Wesir/Osiris is a Lord of Ma'at/ma'at (along with several other deities), but as with Aset he is not a god of Ma'at or of ma'at. To be a lord of something or to be involved in the process of something, is vastly different from being a god of that thing. If anything Djehuti/Thoth is more so a god of truth, as it is he that writes down the truths revealed by the scales of ma'at at the Judgment of the dead, while Wesir only observes the process. Ma'at is also a lot more than just justice and truth, and she and it are pretty awesome.
As for the whole:
I've never seen Wesir misunderstood for being a dead god.
There is quite a bit of evidence against Yinepu/Anubis being the child of Nebthet; it is evidenced that this is a later add on whenever the need for a triad of gods at each nome and temple became necessary. It's widely believed that this occurred in the New Kingdom, which is how Plato carried over into the story of Nebthet tricking Wesir into making Yinepu.
Set wasn't a god of evil, even after he killed his brother, and has always been a god of both chaos and storms (storms are considered chaotic in sunny Egypt). He became an evil god slowly over time as the cult of Wesir, Aset, and Heru-sa-Aset flourished and gained importance, while at the same time the Hyklos foreigners came in, took over, and used Set as the premier deity of the two lands (as he was similar enough to Ba'al).
Haroeris is a Greek name for Heru-wer (Great Horus), who was and is not Heru-sa-Aset (Horus son of Aset). These are the two basic forms of Heru's, but each of them has at least five additional forms. The two were not mixed/confused until the New Kingdom, and then were massively so after the Greeks took over. The information you've given could be applied to nearly all the Heru gods.
It would be more accurate to say that Geb is the Earth, and Nut is the Sky, as these are the earlier deities who personify concepts rather than being more civilization based. Nut isn't really a goddess of the universe as the universe includes the Earth. However, Nut does encompass the heavens and the Duat (the Nether-/Under-world isn't under our feet).
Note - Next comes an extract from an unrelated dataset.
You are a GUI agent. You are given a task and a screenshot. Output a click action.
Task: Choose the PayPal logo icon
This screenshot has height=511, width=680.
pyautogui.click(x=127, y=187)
Atum and Iusas (or Nebethetpet in other cases) is existent at the beginning, however Iusas (and Nebethetpet) are usually placed as personifications of the right hand of Tem/Atem/Atum. Tem-Ra is not a common syncretic deity, as first Amun took over Tem's job, then Ra came into the picture. (Although there are a few cases of Tem-Ra.) I wouldn't say Tem is the god of creation, so much as he is one of the Creator gods (there are several, and one of them is even female), the same as I would say that Iusas isn't the primordial goddess of birth so much as she is the personification of the feminine creation energy.
Overall it's not a terrible introduction, but more research will reveal a lot more about these deities.